Time Matters

It takes a lot longer than most people think for alcohol to pass through the body.

On average, it takes your body around one and a half hours to process one standard drink from the moment you finished drinking. One size does not fit all. The actual time it takes for alcohol to leave your body can vary depending on:

  • Your gender – Women are more sensitive to the effects of alcohol than men for several reasons, as outlined on our Sex Matters page.

  • Your medications – Drinking even small amounts of alcohol can either reduce or neutralize the effect of many over-the-counter drugs or prescribed medications. Some drugs can also intensify the sedative effects of alcohol, increasing drowsiness and reducing motor coordination. People who are driving a motor vehicle or operating heavy machinery must take particular care when starting a new medicine that has a potential interaction with alcohol. If you are taking any medication, you should consult your health care provider or pharmacist about mixing with alcohol.

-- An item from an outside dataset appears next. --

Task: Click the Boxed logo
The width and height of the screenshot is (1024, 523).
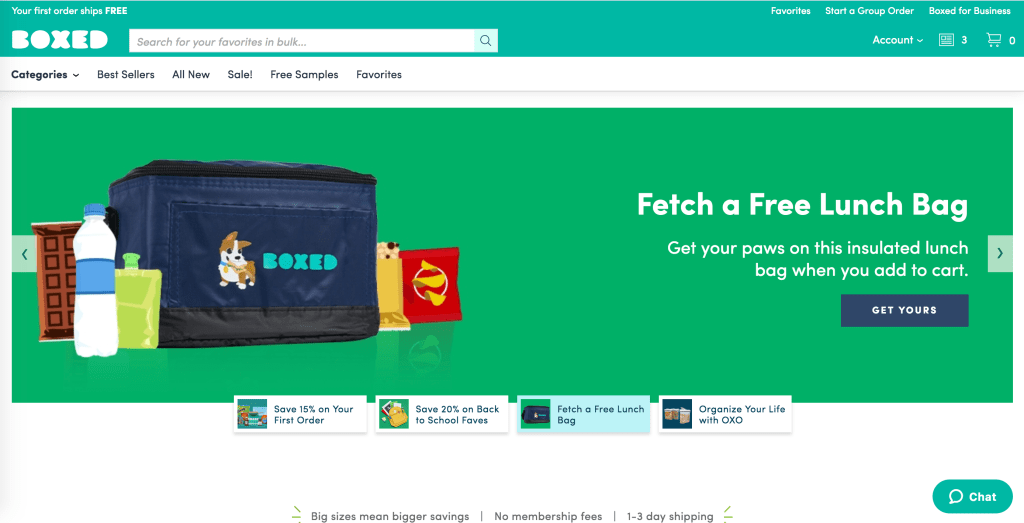Action: click(59, 40)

  • Your age – Total body water also tends to decrease with age, so an older person will be more affected by the same amount of alcohol. For example, blood alcohol concentrations may be up to 10 per cent higher in a 60 year old individual compared to a 30 year old individual that has a similar body composition and has consumed the same amount of alcohol.

  • Your body weight – In general, the less you weigh the more you will be affected by alcohol.

  • Your food consumption – Food slows the absorption of alcohol in your bloodstream by keeping the alcohol you consume in your stomach and for a longer period of time. This means that if you consume alcohol on an empty stomach, your body alcohol content will be higher than a person who has eaten before drinking.

  • Your rate of consumption – The faster you consume alcohol, the faster your body alcohol content will rise. This is why drinking games, while they sound like fun, are not a good idea!

Sobering Up!

Drinking coffee, sleeping, or having a shower doesn’t make you more sober. The secret to sobering up is TIME!

It can take an average of about three hours to remove alcohol from your body from just two standard drinks. Often times, not understanding how long it takes to sober up can lead to impaired driving the morning after drinking. Many people do not realize that you can still be charged with impaired driving the next day as alcohol can be still present in your body.

Three or four hours of sleep may not give your body all the time it needs to eliminate the alcohol from your system. Even though you may not feel as intoxicated as you did the night before, you can still be impaired.

Let's do the math...

  • You drank six regular beer (341ml/5 per cent alcohol) and stopped drinking at 12 a.m.
  • Six beers x 90 minutes = at least nine hours for the alcohol to be out of your system.
  • Now don’t forget that your Blood Alcohol Level is at the highest one and a half hours after consuming your last alcoholic beverage, so you have to start counting from 1:30 a.m.
  • That means you are likely considered impaired until 10:30 a.m. the next morning. It may take even longer depending on other factors.
  • Each time you drink, you should do the math and take the proper amount of time to sober up before operating any motorized vehicle. Not only could you save yourself a criminal record – you could save a life!

Reduce the Risk

  • Know your limits – educate yourself on the size of a standard drink and how alcohol impacts you personally based on your gender, health, age, etc.

  • Plan ahead – arrange for rides if you are consuming alcohol at a function or friends house.

  • Don’t drink and drive – this includes the morning after drinking. Give yourself adequate time for alcohol to be removed from your system and understand that you do not need to feel drunk to be impaired!